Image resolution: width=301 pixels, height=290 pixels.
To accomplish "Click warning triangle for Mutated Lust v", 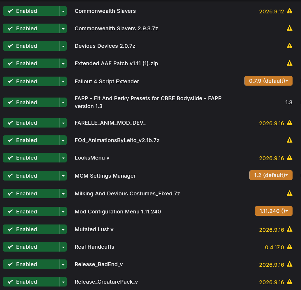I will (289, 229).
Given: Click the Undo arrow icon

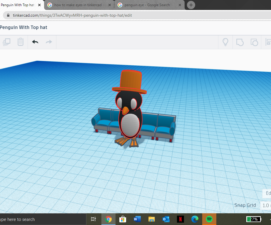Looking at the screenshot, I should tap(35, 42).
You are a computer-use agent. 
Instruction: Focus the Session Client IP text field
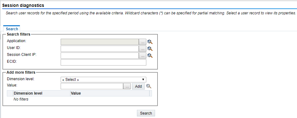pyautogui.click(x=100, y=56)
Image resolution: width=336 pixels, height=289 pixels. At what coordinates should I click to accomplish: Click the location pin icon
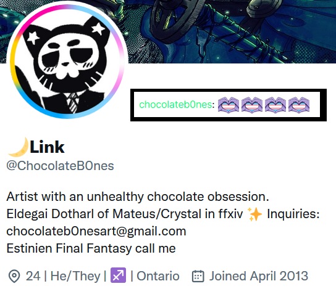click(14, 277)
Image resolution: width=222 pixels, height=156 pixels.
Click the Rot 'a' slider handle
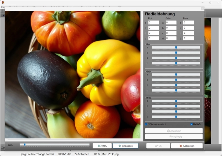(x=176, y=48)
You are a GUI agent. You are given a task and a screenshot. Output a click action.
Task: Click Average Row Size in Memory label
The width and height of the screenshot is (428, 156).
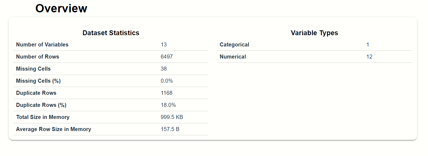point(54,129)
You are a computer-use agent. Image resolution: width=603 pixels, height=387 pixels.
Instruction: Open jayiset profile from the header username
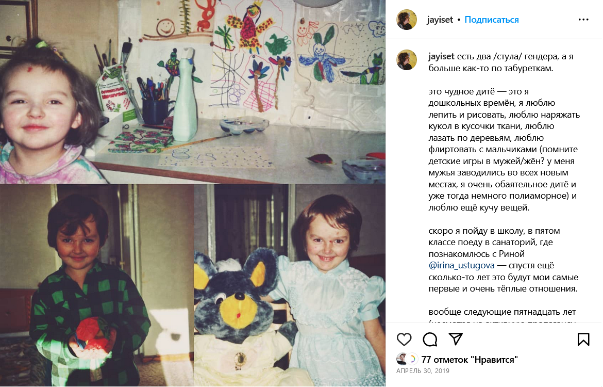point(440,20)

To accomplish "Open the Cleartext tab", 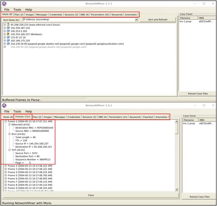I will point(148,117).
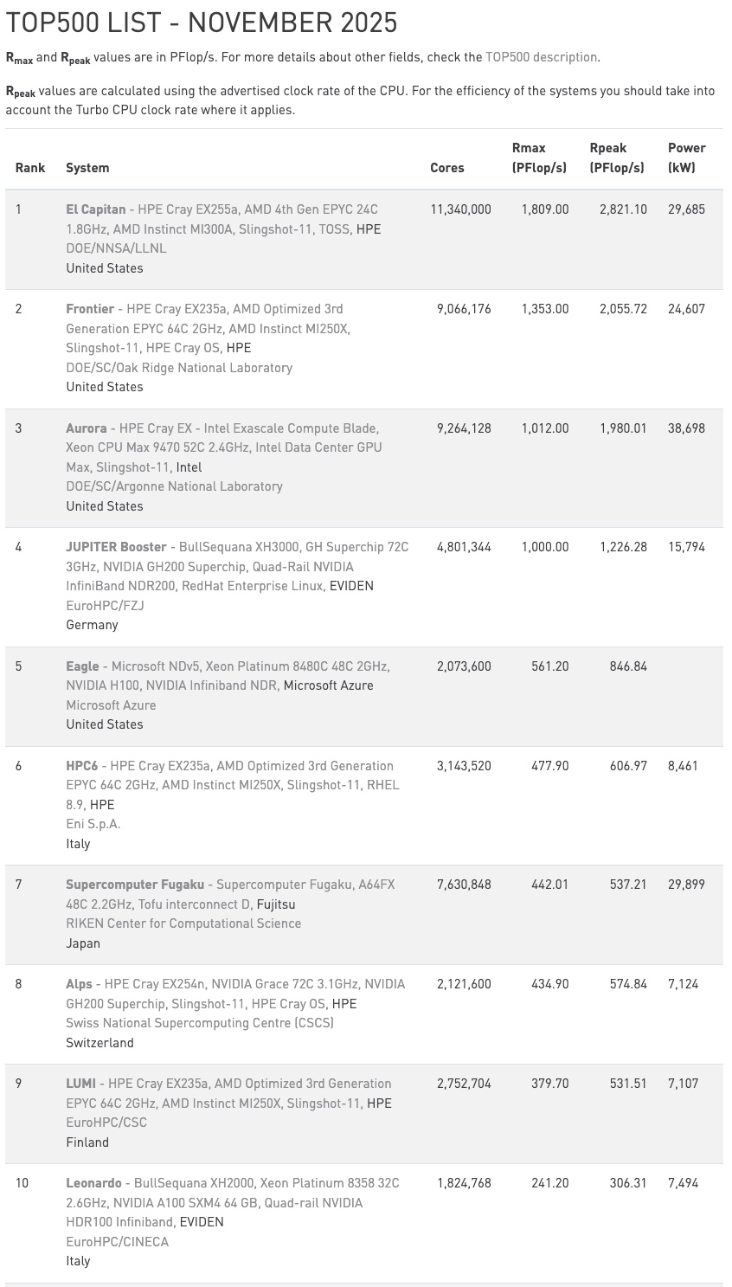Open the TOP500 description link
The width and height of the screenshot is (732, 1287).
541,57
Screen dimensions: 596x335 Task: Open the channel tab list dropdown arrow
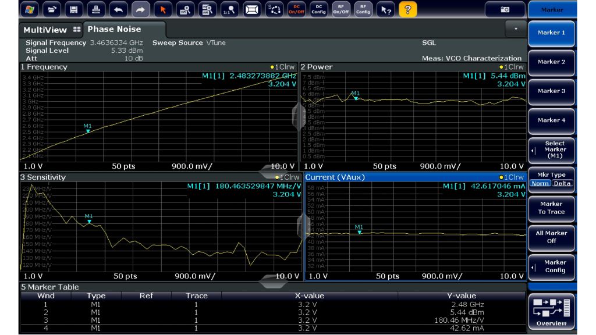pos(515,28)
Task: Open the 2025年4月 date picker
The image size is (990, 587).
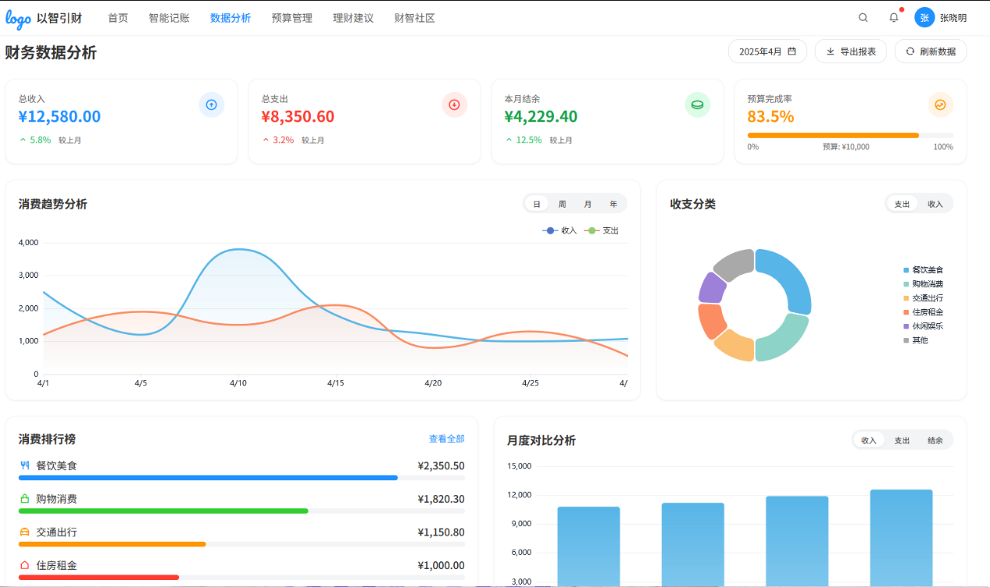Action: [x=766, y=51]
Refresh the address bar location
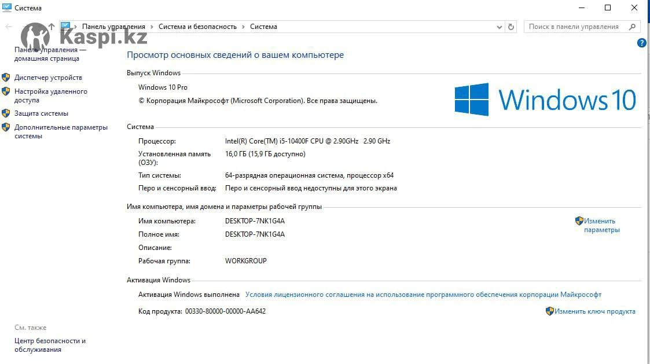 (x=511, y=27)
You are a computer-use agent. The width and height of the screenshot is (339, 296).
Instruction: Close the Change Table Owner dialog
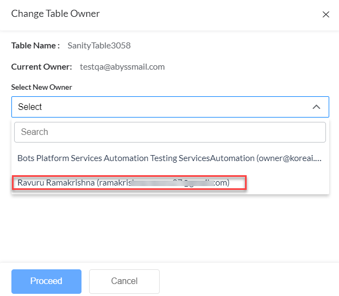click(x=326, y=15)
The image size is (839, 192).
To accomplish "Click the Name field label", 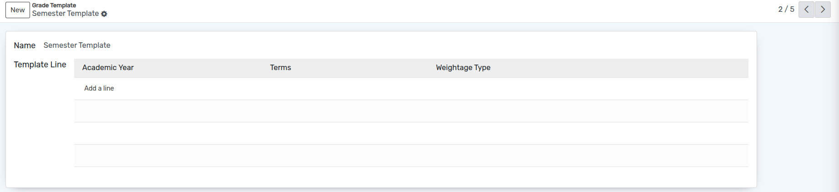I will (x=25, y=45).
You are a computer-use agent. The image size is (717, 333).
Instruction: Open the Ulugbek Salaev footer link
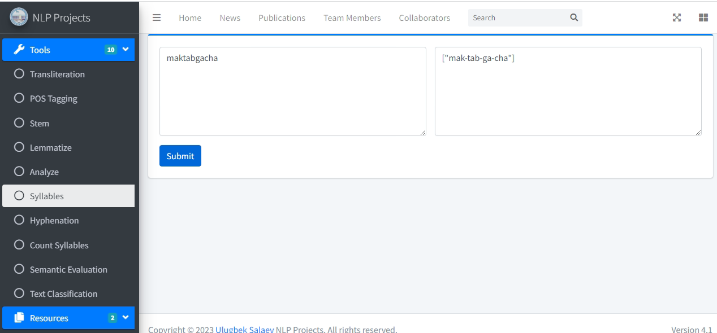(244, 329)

:::::

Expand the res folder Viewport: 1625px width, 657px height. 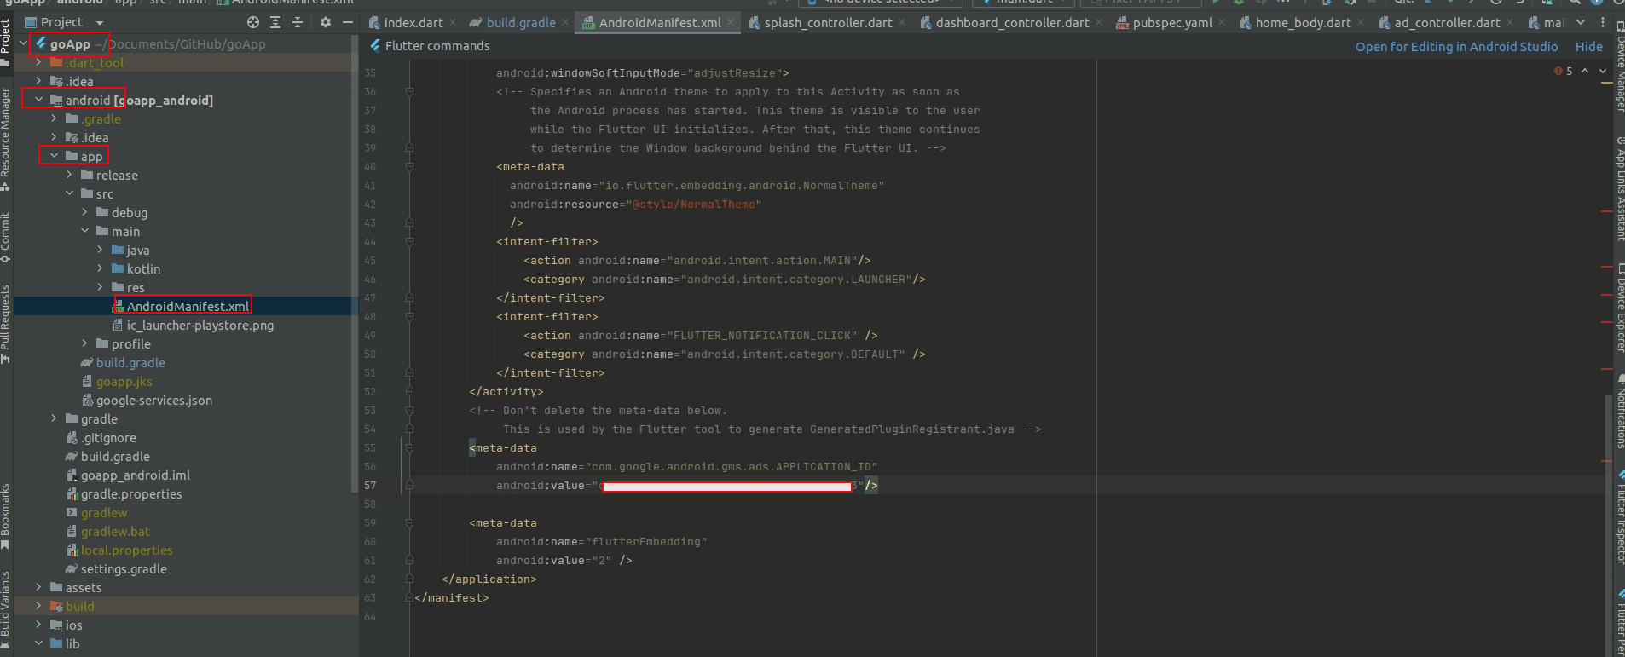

:::::

#### ACTIVITY
Take each line of the material that contains the word "agent" and list it.

#### THE ANSWER
You are a computer-use agent. 
You are a GUI agent. You are given a task and a screenshot. Output a click action.
You are a computer-use agent. Image resolution: width=603 pixels, height=387 pixels.
You are a computer-use agent. The width and height of the screenshot is (339, 296).
You are a computer-use agent. The image size is (717, 333).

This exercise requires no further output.